拡張カーネルが一部のアンチウィルスに引っかかる件
まぁ、拡張カーネルは、コードの隙間に、拡張API埋め込んだりしてるので、誤検出されやすいってのはあるんですが。色々調査してみました ・ω・
1.shlwapi が BitDefender に検出される件
まず、これが検体のデータ
中に、shlwapi0.dll と shlwapi1.dll が入っています。
shlwapi1.dll は検出されません。
バイナリエディタで、 Debug テーブルを無効にして、チェックサムを合わせて、合計3バイト書き換えたのが、
shlwapi0.dll です
何故か5つの対策ソフトから検出されました。
つまり、BitDefender は デバッグテーブルを無効にすると、なぜかウィルスとしてに検出されるレートが高くなる。
BitDefender
Emsisoft
F-Secure
GData
MicroWorld-eScan
の5つです。
eScan は BitDefender のエンジンがベース
おじいちゃんのメモ - 2012年3月 セキュリティ産業の世界市場分析 ( OPSWAT )

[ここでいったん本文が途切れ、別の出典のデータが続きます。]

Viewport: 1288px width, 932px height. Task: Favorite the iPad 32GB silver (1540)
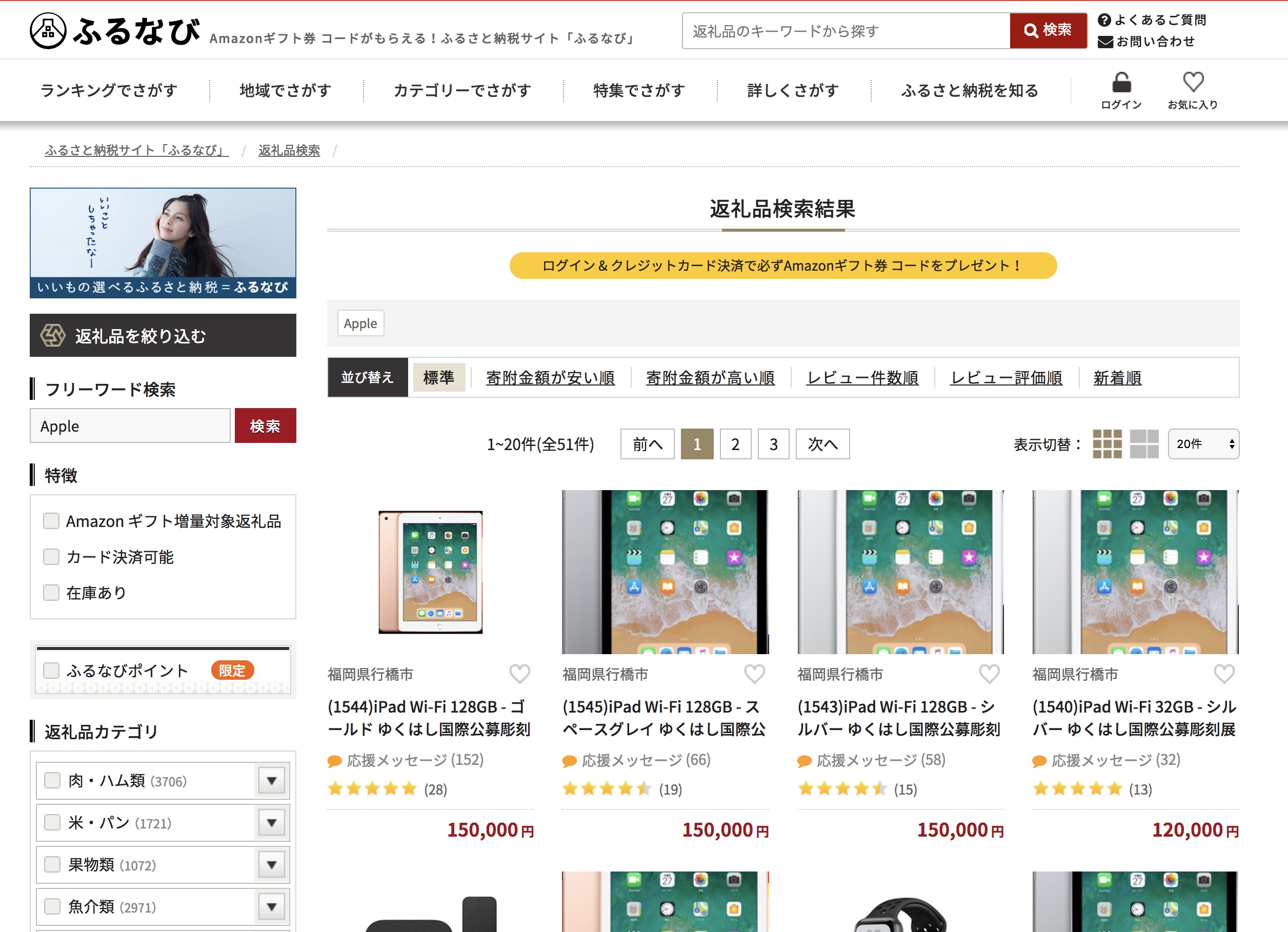(x=1224, y=674)
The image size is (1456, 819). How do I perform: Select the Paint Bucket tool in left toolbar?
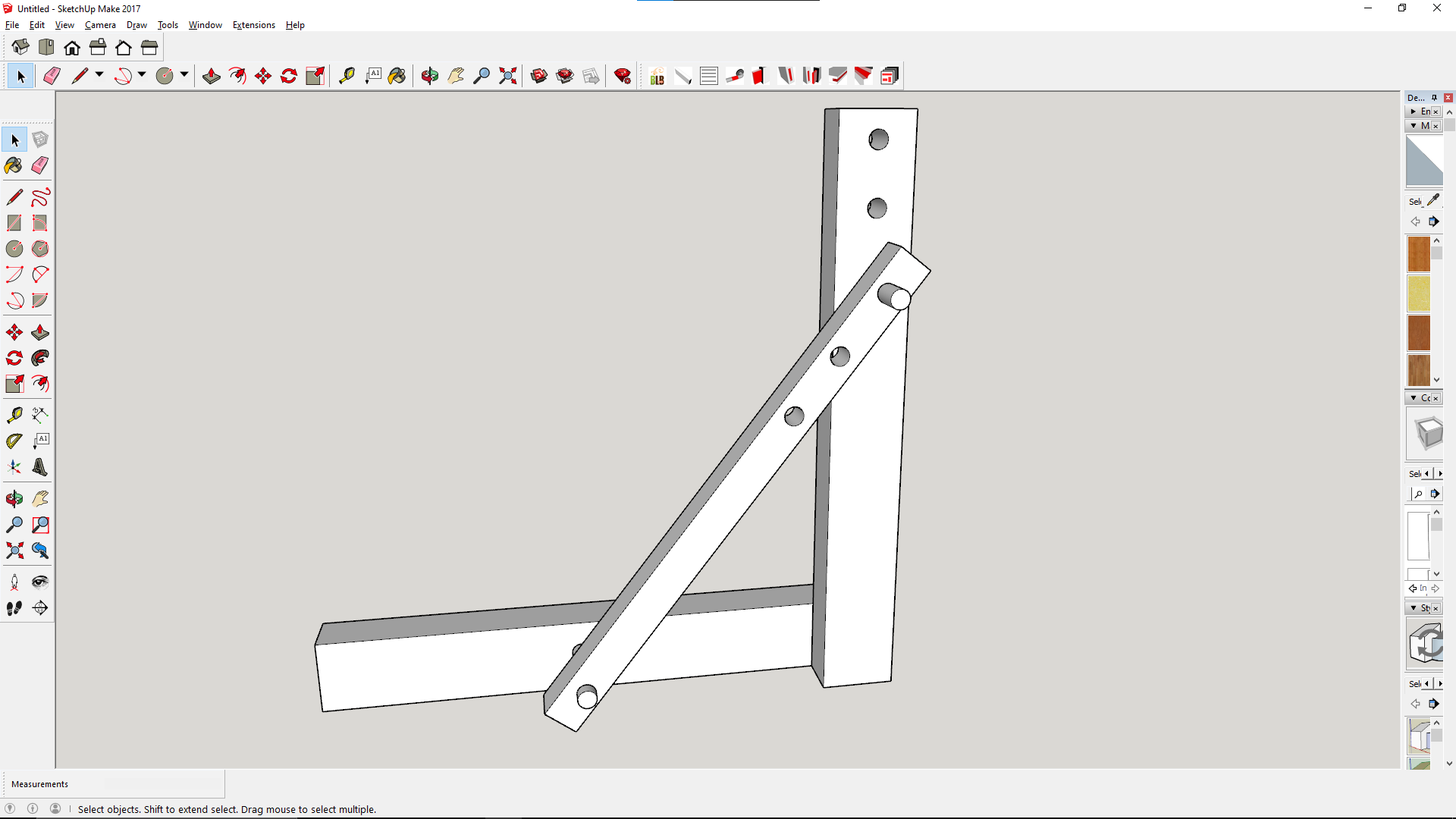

GData は BitDefender と Avast! のデュアルエンジン
セキュリティソフトのウイルス検出率の比較 2013年版 - THE比較
F-Secure は 自社の Hydra、Gemini、Blacklight 3つのエンジンと BitDefender のエンジン
F-Secure インターネットセキュリティ - Wikipedia
Emsisoft は Dual エンジンで片方 BitDefender
Emsisoft Anti Malware 7.xx Thread - Wilders Security Forums
要するにBitDefender のエンジンにつられて5つも出てきたらしい ・ω・
そういえば名前も全部 Gen.Variant.Boigy.4だね
次
2.拡張カーネルのv22/v23のインストールパッケージが 検出された件
Antivirus scan for cd201af23b944b9601b5311d2544c885 at 2013-02-26 08:08:55 UTC - VirusTotal
もう、Avira は、毎回のことなんでいいとして、 TrendMicro-HouseCall
に検出されたので、ファイルを全部ばらして、検出されなかった、 v21と比較して、共通のファイルを削除して再圧縮したら、なぜか、検出されなかったという謎。
ちなみに、これが再圧縮ファイル
Antivirus scan for at UTC - VirusTotal
ちょっとファイルがでかいのでアップできないですが、気になる人は、一回解凍した後、cabarcで圧縮して virustotal にとおしてくれたらいいと思います。
ついでに、全部のファイルばらして、一つずつスキャン通してみたけど、引っかからなかったので中身はでっかい圧縮ファイルだから、たまたまバイナリの並びが一致したからなのか …
もう、ここまで来ると、トレンドマイクロのウィルス検出は信頼しない方がいいのかも ・ω・;
中身一緒なのに、圧縮方式で検出が変わってしまったのは
TrendMicro と NANO-Antivirus と Comodo の3つ。
一方、ぶれなかったのは、 ikarus と Avira
要するに、後者 は同じ誤検出はしないけど、前者は、検出アルゴリズムがあいまいだから、仕様が変わるたびに何度も誤検出を繰り返すという困った製品という事になるよね ・ω・
Translate
おせわになります
なるほど。理解です..お手数でした。
因みにウチでは、ファイルサーバー管理は、Win7でGDATA,
Win2Kは、アバストです。
Win2K機は JIS90フォントのままで維持しています。